• **Travail à faire**
a – Répondez à ces questions sur le compte rendu :
(i) Chez quel éditeur et dans quelle ville l'ouvrage est-il paru ?
(ii) Combien de pages compte-t-il et quel est son prix ?
(iii) À quelle page se trouve la phrase d'introduction citée ?
b – Relevez, dans le compte rendu, tous les rapports sociaux contre lesquels l'auteure dit que sa révolte s'est dirigée.
c – Poursuivez le compte rendu de l'ouvrage de Danièle Kergoat à partir de sa dernière phrase.
==== Page ====
Recensé : Danièle Kergoat, Se battre, disent-elles..., Paris, La Dispute, 2012, 355 p., 22 €.
Le titre de l’ouvrage résume à lui seul l’ambition de Danièle Kergoat qui écrit en première page d’introduction : « la révolte contre les rapports de classe, de sexe et de race [1] a structuré ma vie et orienté mes recherches » (p. 9). Pour Kergoat, qui dit révolte, dit « nécessité de comprendre les ressorts et les mécanismes des systèmes de domination » (ibid.), socle d’un vaste programme de recherche dont le livre retrace les lignes de force. Répertoriés en trois parties, « penser les dominations », « penser le travail » et « penser l’émancipation », les textes réunis livrent les outils théoriques développés par l’auteure et les résultats de ses enquêtes de terrain, mais esquissent également les contours d’une pratique sociale de recherche.
==== Données enregistrées ====
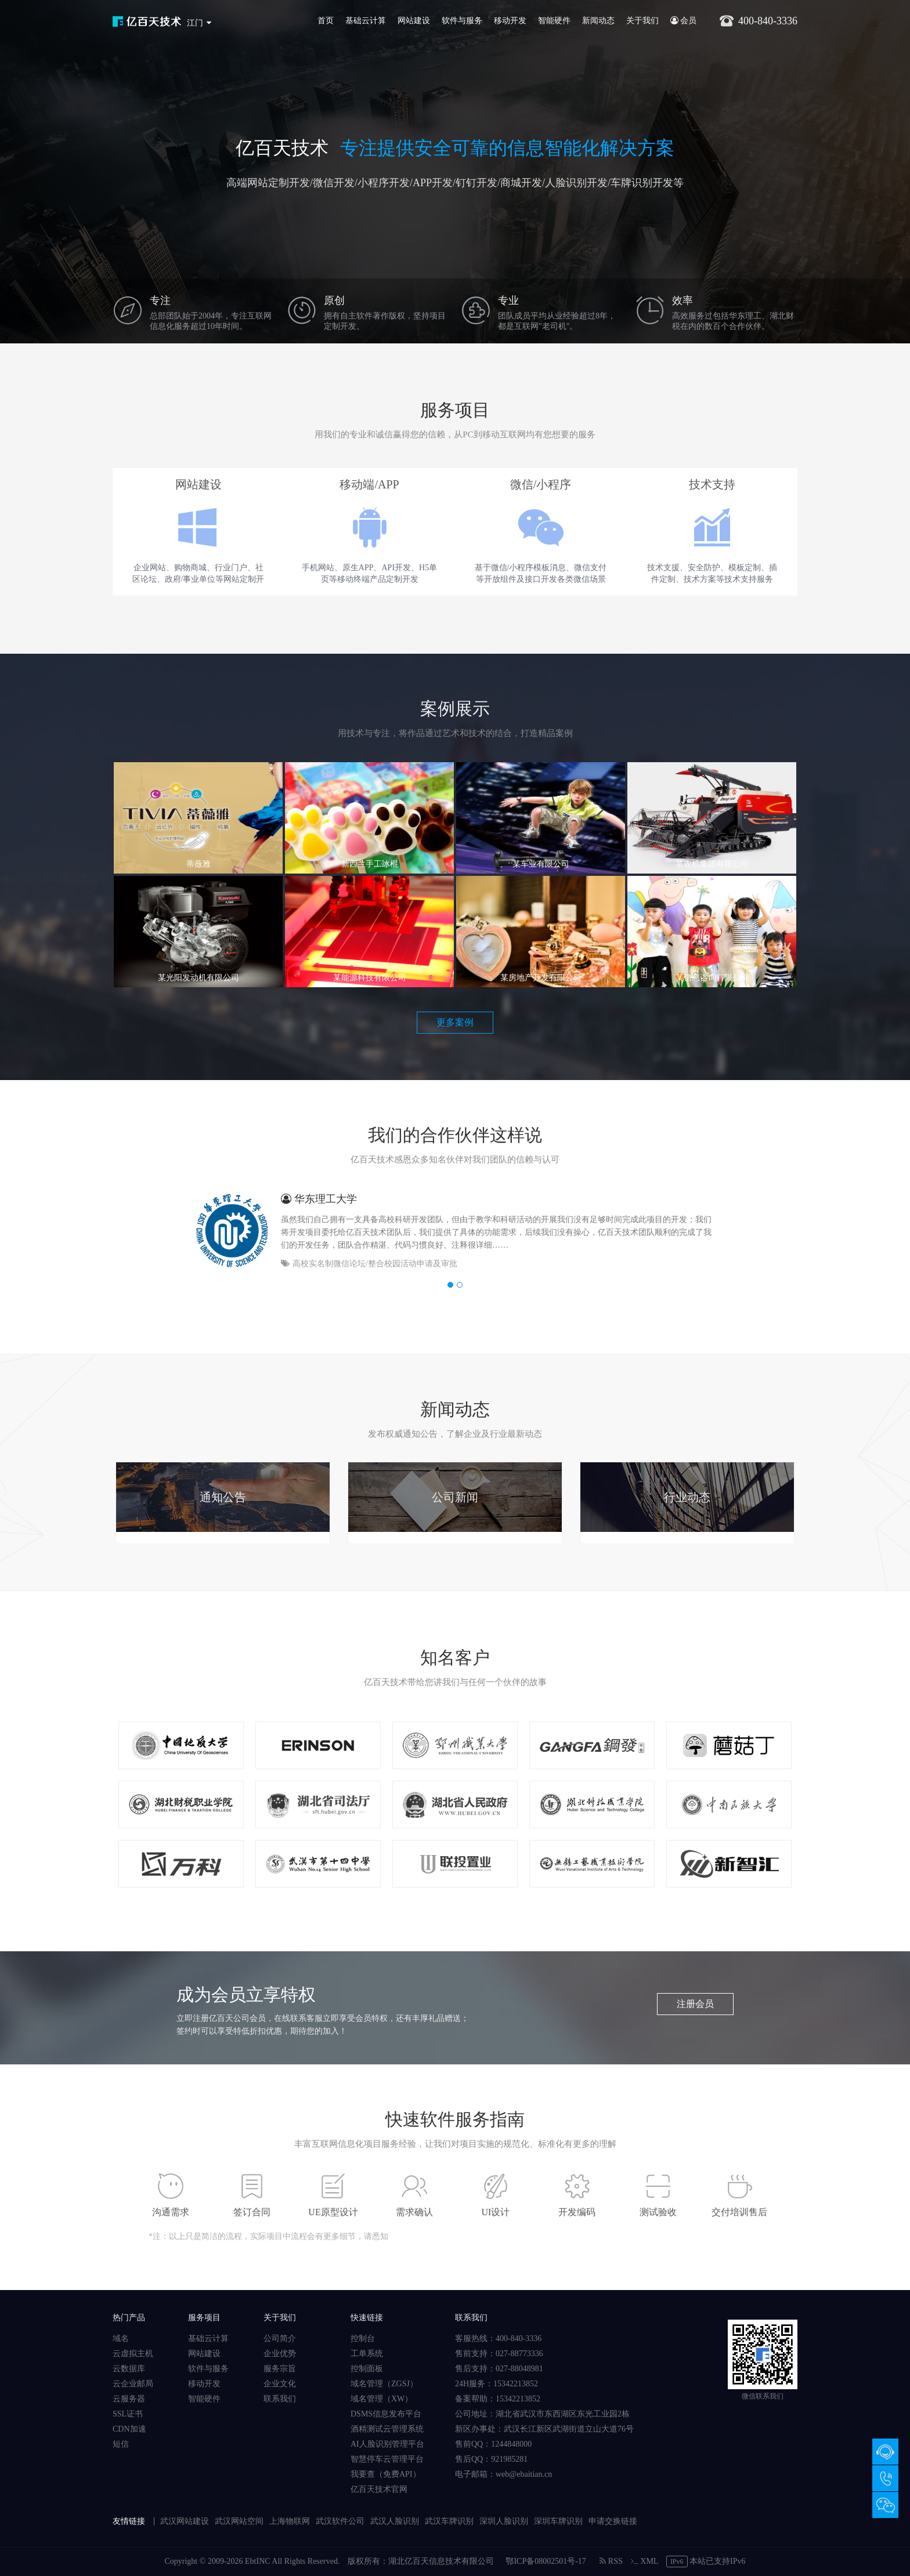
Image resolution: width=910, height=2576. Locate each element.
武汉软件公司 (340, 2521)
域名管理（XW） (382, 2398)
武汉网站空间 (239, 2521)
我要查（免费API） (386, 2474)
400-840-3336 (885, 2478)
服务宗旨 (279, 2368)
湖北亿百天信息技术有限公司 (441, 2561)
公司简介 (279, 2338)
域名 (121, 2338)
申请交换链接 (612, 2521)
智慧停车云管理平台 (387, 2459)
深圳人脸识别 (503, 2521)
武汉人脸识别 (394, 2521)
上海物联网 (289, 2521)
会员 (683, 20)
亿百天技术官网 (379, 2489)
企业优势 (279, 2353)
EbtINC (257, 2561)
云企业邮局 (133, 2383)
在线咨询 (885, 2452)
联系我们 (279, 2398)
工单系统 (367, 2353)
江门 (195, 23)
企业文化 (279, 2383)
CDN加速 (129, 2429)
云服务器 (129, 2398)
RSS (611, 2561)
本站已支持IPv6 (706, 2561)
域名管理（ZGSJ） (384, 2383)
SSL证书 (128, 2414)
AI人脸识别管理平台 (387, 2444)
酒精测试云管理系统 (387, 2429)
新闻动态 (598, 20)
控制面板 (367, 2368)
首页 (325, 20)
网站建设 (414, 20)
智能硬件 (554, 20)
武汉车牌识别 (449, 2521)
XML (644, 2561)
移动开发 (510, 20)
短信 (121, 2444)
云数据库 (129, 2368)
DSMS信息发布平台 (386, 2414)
====
==== Données enregistrées ====
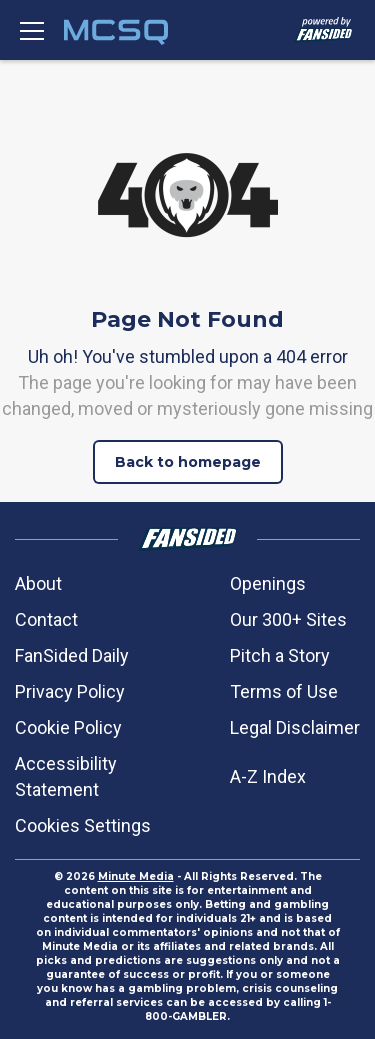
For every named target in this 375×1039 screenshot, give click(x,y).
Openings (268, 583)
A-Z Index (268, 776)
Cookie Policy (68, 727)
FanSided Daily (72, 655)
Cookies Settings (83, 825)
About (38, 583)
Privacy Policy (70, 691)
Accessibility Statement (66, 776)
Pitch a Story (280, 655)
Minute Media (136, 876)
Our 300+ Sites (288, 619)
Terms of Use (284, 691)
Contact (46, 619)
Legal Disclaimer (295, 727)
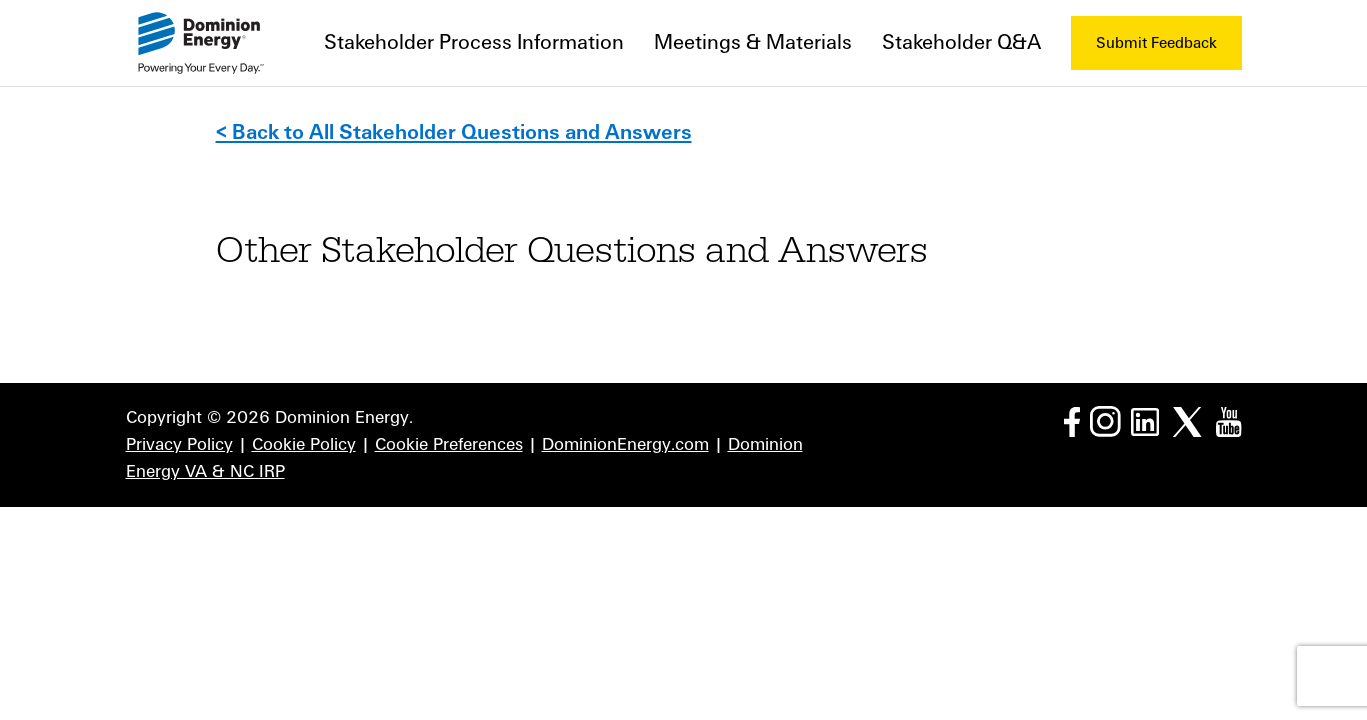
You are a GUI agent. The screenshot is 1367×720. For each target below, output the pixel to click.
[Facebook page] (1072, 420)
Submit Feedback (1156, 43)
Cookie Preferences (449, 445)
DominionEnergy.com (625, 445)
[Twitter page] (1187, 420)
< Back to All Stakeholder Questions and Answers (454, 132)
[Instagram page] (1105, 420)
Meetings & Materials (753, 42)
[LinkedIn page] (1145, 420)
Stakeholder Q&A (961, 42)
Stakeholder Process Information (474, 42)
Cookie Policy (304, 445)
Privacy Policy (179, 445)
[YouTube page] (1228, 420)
====
==== Données enregistrées ====
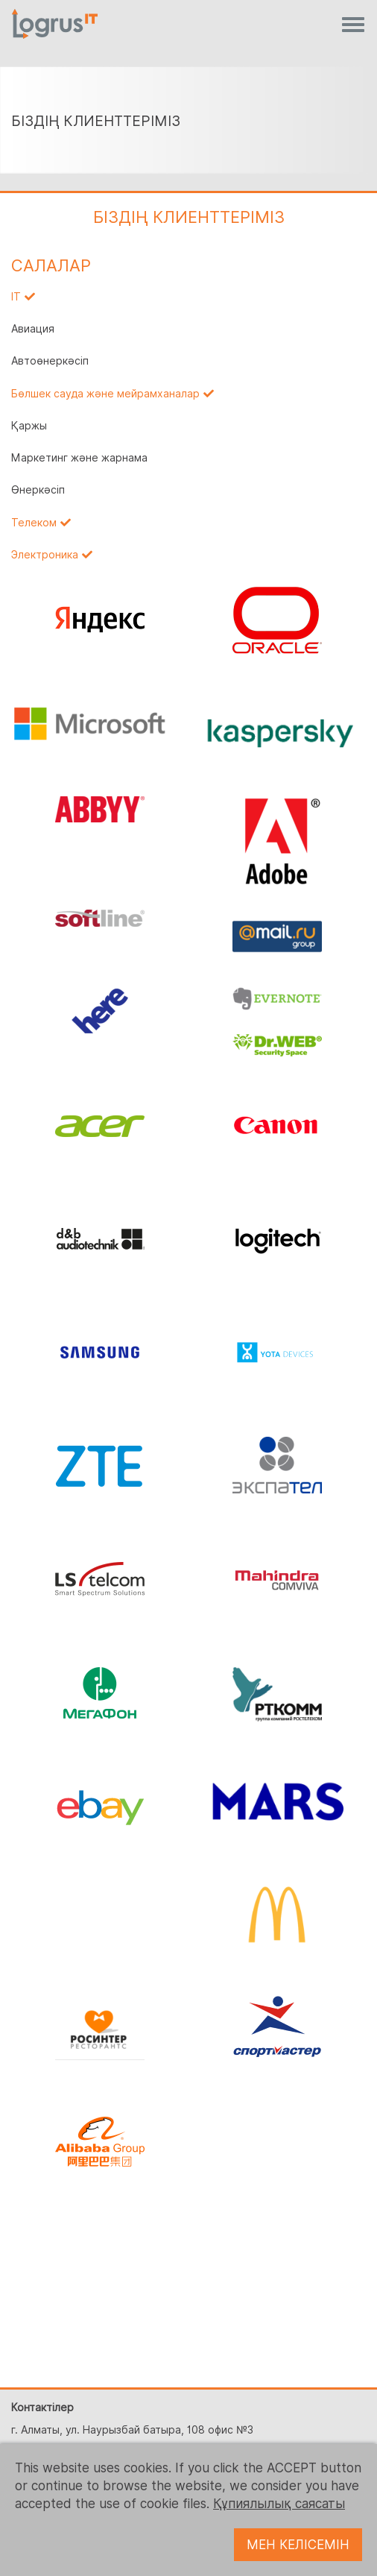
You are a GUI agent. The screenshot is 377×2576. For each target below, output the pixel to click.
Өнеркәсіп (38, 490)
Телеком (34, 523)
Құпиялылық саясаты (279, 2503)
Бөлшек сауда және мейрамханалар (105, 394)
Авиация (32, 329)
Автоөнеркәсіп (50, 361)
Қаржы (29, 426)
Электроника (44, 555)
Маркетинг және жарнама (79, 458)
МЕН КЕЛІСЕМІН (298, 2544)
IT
====
• **Corrigé**
a –
(i) La Dispute, à Paris.
(ii) 355 pages, 22 €.
(iii) Page 9.

b – Les rapports de classe, de sexe et de race.

c –
Une sociologie incarnée et historicisée
Ce livre est plus qu’une occasion de (re)lire certains articles qui ont irrigué la sociologie du travail, comme la sociologie féministe depuis la fin des années 1970 ; en effet, les différentes introductions permettent à l’auteure de se positionner dans le champ théorique, mais aussi dans les histoires collectives qui ont marqué son parcours intellectuel. L’ouvrage s’ouvre et s’achève d’ailleurs sur les mêmes mots : « ‘ma’ sociologie témoigne » (p. 9 & p. 333) écrit-elle de son militantisme et de sa participation aux différents mouvements sociaux (le mouvement ouvrier, la guerre de libération menée par les Algériens et le mouvement des femmes). Ne nous méprenons pas, l’usage du pronom personnel ne renvoie pas à une pensée isolée, mais à la volonté de battre en brèche l’idée d’une neutralité axiologique portée d’ailleurs par nombre de chercheuses féministes. En explicitant d’où elle parle, Danièle Kergoat porte un regard réflexif rare sur une trajectoire académique, ainsi étoffée d’une dimension collective et incarnée. Se battre disent-elles... signe certes la révolte de l’auteure, mais donne surtout voix au chapitre à la révolte des femmes rencontrées sur le terrain. Dans cet ouvrage, elle développe une sociologie qui remet « au centre de l’analyse le sujet politique (et non plus seulement les victimes de la domination) » (p. 140), qui s’attache à lire et à comprendre la volonté des femmes et des hommes de transgresser, ainsi que la force qu’elles et ils déploient pour résister et créer « un espace de liberté » (p. 27). Les répétitions, dues à la nature même de l’ouvrage, soulignent les points nodaux d’une pensée qui fonctionne par empilement, que les lectrices et lecteurs suivront d’autant plus aisément.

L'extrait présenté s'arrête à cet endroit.